For powder compaction, the Kawakita equation has been used to estimate the powder behavior inside the die. The compression pressure exerted on powders is not homogeneous because of the friction on the die wall. However, the yield pressure and porosity estimated using the Kawakita equation are defined based on the assumption that homogeneous voids and compression pressure are distributed throughout the powder bed. In this study, an extended Kawakita equation was derived by considering the variation in the compression pressure as it corresponds to the distance from the loading punch surface.

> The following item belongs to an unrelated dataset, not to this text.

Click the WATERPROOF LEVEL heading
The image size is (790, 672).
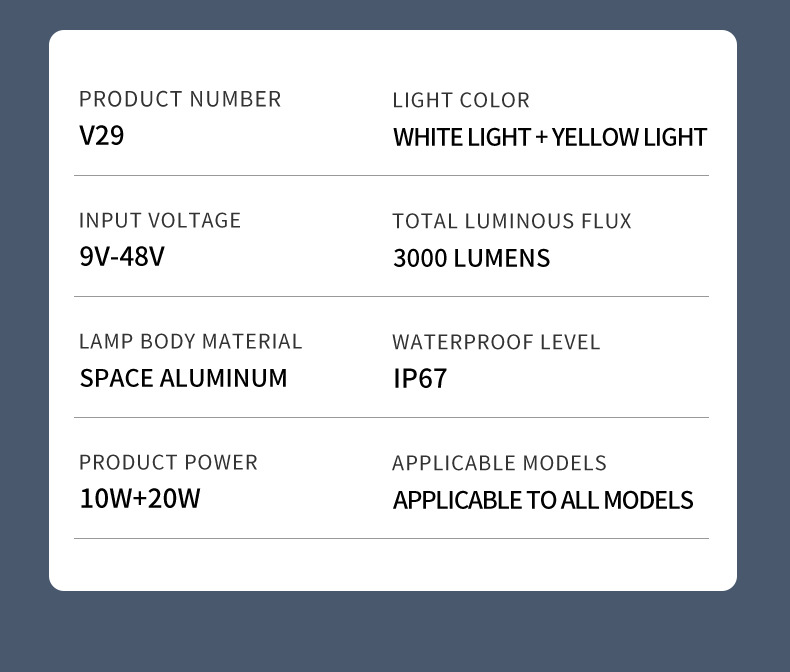click(496, 342)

The yield time section estimated from the extended Kawakita equation was wider than that which was estimated via the classical equation. This result is consistent with the assumptions used to derive the extended Kawakita equation. Furthermore, a comparison of the porosity changes before and after the yield pressure was applied indicate that the direct cause of the yield is the spatial constraints of the powder particles. Equivalent stresses were defined to clarify the critical factor that constitutes the extended Kawakita equation. As a result, “taking into account the die wall friction” was considered to be the critical factor in the extended Kawakita equation. As these findings were theoretically determined by the extended Kawakita equation, a useful model was derived for a better understanding of powder compaction in die.

对于粉末压实，川北方程已用于估计模具内的粉末行为。由于模具壁上的摩擦，施加在粉末上的压缩压力不均匀。然而，使用川北方程估计的屈服压力和孔隙率是基于均匀空隙和压缩压力分布在整个粉末床的假设来定义的。在本研究中，通过考虑压缩压力的变化（对应于距加载冲头表面的距离），推导出扩展的 Kawakita 方程。从扩展 Kawakita 方程估计的屈服时间截面比通过经典方程估计的屈服时间截面更宽。该结果与用于推导扩展 Kawakita 方程的假设一致。此外，通过比较施加屈服压力前后的孔隙率变化表明，屈服压力的直接原因是粉末颗粒的空间限制。定义等效应力是为了阐明构成扩展 Kawakita 方程的关键因素。因此，“考虑模壁摩擦力”被认为是扩展川北方程中的关键因素。由于这些发现在理论上是由扩展的 Kawakita 方程确定的，因此导出了一个有用的模型，以便更好地理解模具中的粉末压实。